There is a lot to digest in the PIB, and much of the detail is reserved for secondary legislation. Amongst the headlines are the reintroduction of strategic planning in England, a greater prioritisation of green energy projects and – most controversially – an intention to set out a national scheme of delegation. This scheme will set out which applications should be dealt with by planning officers, and which should be dealt with by committee, with the aim being to reduce the latter. This will be welcomed by many, particularly advocates for development (though some may criticise a loss of local democracy) and should help to speed up the decision-making process, add greater certainty and reduce the number of applications reaching appeal. Watch this space!
Duncan Thomas, Head of Planning and Development
Valuation
We have been supporting clients with queries around the Leasehold & Freehold Reform Act (LFRA), which received royal assent in May 2024. The Act represents a significant shift in property ownership laws in England and Wales, aiming to empower leaseholders and promote fairness in the housing market.
A summary of the main provisions of the Act include:
- Simplified Lease Extensions and Freehold Purchases: The Act removes the previous two-year ownership requirement, allowing leaseholders to extend their leases or purchase the freehold immediately upon acquiring the property. Additionally, it abolishes ‘marriage value’ – a charge that often made these transactions costly – making the process more affordable.

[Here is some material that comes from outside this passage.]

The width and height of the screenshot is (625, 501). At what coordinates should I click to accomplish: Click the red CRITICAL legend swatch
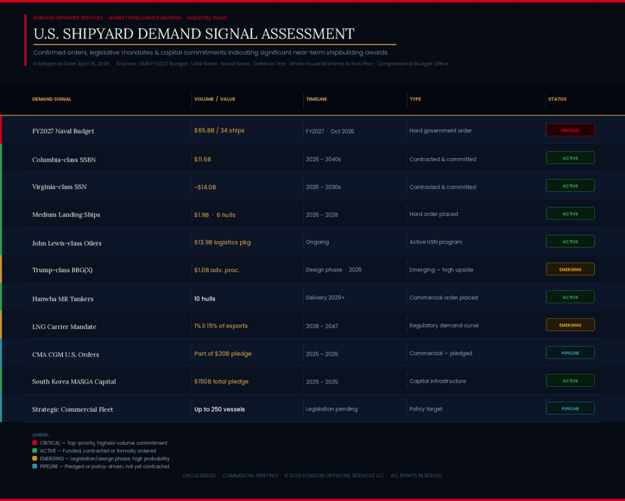[x=34, y=443]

- Extended Lease Terms: Leaseholders can now extend their leases up to 990 years, a substantial increase from the previous 90 years for flats and 50 years for houses.
- Ban on New Leasehold Houses: The Act prohibits the sale of new leasehold houses, except in specific circumstances.

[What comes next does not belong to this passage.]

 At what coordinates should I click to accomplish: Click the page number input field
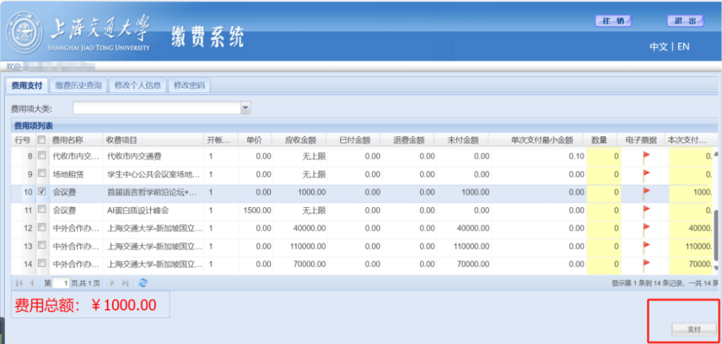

- Right to Manage: More leaseholders, especially those in mixed-use buildings, can now exercise their right to manage their properties.
- Transparency and Fairness: The Act introduces greater transparency over service charges and makes it easier for leaseholders to challenge unreasonable charges at tribunals.
These reforms are expected to have a notable impact on property values:
- Increased Property Values: Properties with extended lease terms and the potential for freehold acquisition become more attractive to buyers.
- Market Confidence: By reducing complexities and costs associated with lease extensions and freehold purchases, the Act fosters greater confidence among buyers and investors.
- Two-Tier Market Risk: There is a concern that the Act might inadvertently create a two-tier market. New properties under commonhold arrangements could be more appealing, while existing leasehold properties, especially those with shorter leases, might become less desirable unless leaseholders take proactive steps to extend their leases or purchase the freehold.
If you would like to discuss how the Act may impact your property, please contact our Valuation team who would be happy to assist.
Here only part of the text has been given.